Trampled Under Foot【1/4】

文字数 1,375文字

 女学生時代のわたし、夢野壊色は、校庭の中庭のベンチに一人で座りながら、島崎藤村の『破戒』を読んでいた。
『破戒』には〈学校の小使い〉が出てくる。
 けど、数年後のわたしがまさか、小説にも出てくるその学校の〈小使い〉である〈用務員〉になるとは、誰も予想していなかっただろう。
 正確には、寄宿舎の用務員になったわけだけれども。

 それはともかく、読むと意外にコミカルなのが、文学というものだ。
 いや、純文学のテーマは概して重く、そこに諧謔が混じる形式を取る。
 その〈妙〉こそが、文学のツボだろう。
 重く、しかしその重さは軽やかに。
 ユーモアをたっぷり入れた、真っ黒い珈琲を暗い照明の中で飲むような。


 白い木製のベンチに座りながら。
 視線を、わたしは読書中の『破戒』に落とす。
 そこには、こう書いてあった。



…………父はまたつけたして、世に出て身を立てる子の秘訣、唯一つののぞみ、唯一つのてだて、それは身の素性を隠すより外に無い、
…………『たとへいかなる目を見ようと、いかなる人にめぐりあはうと決して其とはうちあけるな、一旦のいかりかなしみにこのいましめを忘れたら、その時こそよのなかから捨てられたものと思へ』
…………こう父は教へたのである。



「確かに、そうね」
 誰にともなくそう呟いてから、わたしは校庭の芝生で昼食を取っている、他の生徒たちの方を見る。
 独りでいるのは、わたしくらいだ。

 すこし、思うところもある。
 女生徒たちのなかには、くすくす笑いながら、わたしを見ている者もいる。

「この噂、ご存知かしら。夢野さんてね、同性愛者なんですって」
「まぁ! 夢野さんて、あのいつも俯いてご本を読んでらっしゃる方ですわよね」
「そうそう。どういうつもりで読んでいることやら」
「怖い怖い……」

 ギリギリ聞こえるようにする陰口。
 もう慣れた。
 わたしに癇癪を起させたいのだろう。
 わたしはこの学校には不似合いだ。

 くちびるを噛んでこみ上げる悔しさを我慢していると、「りん」と、鈴の音が鳴った。
 それは、男子学生風にたすきがけにした鞄につけた、お守りについた鈴の音。
 わたしは鈴の音の方を見る。
 それは、校庭の中庭を横切る、全身が刀でできているのではないか、と思える鋭さの塊。
 名前を、鏑木盛夏、と言う。
 なんであの娘は、あんなに凍るような視線でまわりを見ていられるのだろう。
〈先生のお気に入り〉、噂には〈先生の稚児〉と呼ばれている、あの鏑木盛夏は、なぜ、あんなに冷静に物事を見られるの?
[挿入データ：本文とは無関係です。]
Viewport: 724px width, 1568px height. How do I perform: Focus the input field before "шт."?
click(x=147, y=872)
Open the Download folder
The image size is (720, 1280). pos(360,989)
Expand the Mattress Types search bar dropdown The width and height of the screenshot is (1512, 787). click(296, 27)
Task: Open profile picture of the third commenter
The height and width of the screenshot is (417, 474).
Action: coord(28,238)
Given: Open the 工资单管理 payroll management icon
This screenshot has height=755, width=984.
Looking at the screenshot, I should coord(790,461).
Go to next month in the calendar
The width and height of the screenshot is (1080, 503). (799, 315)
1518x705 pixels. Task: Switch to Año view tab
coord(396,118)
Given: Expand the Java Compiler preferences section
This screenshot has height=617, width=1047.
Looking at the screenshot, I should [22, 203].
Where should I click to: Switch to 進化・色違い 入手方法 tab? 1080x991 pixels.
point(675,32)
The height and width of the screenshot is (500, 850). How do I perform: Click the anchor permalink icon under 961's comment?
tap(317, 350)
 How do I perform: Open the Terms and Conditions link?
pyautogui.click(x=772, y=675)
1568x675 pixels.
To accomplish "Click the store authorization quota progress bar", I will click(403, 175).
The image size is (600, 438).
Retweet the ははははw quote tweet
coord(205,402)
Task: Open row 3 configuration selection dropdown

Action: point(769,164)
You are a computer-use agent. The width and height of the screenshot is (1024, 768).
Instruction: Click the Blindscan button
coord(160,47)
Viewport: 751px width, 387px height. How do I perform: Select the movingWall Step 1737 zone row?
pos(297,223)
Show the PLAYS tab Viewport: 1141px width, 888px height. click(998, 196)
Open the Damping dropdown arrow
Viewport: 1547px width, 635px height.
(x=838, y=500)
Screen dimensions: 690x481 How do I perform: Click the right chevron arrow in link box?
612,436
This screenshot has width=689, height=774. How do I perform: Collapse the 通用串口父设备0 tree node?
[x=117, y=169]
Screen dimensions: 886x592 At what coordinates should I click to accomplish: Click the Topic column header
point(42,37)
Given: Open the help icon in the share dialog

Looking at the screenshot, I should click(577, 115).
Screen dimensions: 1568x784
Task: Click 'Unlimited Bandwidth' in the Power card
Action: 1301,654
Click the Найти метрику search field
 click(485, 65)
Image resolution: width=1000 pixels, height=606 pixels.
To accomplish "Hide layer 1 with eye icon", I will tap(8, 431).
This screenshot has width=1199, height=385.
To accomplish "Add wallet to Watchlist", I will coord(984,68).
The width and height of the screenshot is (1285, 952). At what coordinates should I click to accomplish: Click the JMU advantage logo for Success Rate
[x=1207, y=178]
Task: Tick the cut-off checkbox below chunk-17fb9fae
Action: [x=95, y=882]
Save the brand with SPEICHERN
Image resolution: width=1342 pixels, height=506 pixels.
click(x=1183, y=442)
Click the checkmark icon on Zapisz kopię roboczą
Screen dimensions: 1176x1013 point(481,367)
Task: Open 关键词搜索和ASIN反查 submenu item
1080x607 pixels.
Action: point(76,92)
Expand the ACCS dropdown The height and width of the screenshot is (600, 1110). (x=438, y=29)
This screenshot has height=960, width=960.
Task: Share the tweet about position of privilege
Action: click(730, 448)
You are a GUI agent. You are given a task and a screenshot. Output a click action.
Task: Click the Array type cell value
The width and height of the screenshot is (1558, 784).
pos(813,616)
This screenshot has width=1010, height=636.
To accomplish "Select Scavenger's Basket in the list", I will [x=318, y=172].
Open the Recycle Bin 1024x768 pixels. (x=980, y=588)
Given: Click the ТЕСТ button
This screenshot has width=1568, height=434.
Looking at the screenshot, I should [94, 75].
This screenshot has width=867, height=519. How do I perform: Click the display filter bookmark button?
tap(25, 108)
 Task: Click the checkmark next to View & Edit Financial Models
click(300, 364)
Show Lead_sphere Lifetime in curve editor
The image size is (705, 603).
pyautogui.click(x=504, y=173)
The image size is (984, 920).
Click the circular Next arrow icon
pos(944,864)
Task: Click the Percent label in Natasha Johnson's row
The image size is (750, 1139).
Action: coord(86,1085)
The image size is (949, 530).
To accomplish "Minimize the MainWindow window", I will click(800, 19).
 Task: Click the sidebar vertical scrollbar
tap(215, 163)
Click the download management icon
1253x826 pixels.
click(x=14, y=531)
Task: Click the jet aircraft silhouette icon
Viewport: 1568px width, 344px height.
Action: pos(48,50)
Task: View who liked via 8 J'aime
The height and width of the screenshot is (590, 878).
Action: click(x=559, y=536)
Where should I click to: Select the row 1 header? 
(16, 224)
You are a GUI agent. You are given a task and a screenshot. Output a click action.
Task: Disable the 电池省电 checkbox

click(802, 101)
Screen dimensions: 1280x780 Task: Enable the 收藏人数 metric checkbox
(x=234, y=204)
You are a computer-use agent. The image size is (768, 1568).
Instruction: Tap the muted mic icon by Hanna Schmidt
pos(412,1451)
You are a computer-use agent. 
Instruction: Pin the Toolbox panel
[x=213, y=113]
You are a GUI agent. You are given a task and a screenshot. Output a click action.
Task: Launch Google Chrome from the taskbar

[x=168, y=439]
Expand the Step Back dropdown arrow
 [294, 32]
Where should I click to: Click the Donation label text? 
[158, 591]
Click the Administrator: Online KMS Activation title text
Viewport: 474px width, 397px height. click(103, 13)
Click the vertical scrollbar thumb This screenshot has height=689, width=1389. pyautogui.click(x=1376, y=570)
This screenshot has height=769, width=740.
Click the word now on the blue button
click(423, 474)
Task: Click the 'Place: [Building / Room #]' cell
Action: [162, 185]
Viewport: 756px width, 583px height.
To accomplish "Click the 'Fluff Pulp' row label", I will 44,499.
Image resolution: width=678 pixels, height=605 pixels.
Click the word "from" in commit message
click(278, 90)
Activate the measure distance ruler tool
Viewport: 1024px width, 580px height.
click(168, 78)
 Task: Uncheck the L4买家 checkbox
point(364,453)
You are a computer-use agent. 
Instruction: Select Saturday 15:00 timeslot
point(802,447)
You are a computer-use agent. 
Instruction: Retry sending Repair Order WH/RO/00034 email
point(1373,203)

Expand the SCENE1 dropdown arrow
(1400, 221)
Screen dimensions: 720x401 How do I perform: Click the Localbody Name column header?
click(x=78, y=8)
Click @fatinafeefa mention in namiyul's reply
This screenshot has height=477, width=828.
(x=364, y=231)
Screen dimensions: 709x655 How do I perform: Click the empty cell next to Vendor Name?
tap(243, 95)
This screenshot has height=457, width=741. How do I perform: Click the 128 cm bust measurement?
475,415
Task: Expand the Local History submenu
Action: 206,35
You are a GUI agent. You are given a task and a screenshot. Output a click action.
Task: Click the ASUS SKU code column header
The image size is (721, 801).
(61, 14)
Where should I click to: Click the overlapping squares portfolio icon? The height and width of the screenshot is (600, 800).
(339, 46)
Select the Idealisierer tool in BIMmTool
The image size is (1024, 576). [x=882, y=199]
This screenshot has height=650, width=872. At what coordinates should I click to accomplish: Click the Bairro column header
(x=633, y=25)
 無意識に目で追ってしまっていた相手、鏑木盛夏が、ベンチを見る。
 わたしと目が合う。
 だが、それは一瞬だった。
 鏑木は、校庭の中庭を横切って、すぐ建物のなかに消えてしまう。

 悔しい。
 わたしは悔しかった。
 まわりからの好奇の視線も、鏑木盛夏の落ち着き払ったその態度も。

 先生……灰澤瑠歌(はいざわるか)先生は、なんであんな愛想なしで見下したような冷たい女、鏑木盛夏を稚児にしているのだろうか。
 わたしには、解せなかった。
 灰澤先生のことを好きなわたしは、またくちびるを噛んだ。
 強く噛みすぎて、血が出た。
 その血を、わたしは舐めとる。
 鉄のような味がした。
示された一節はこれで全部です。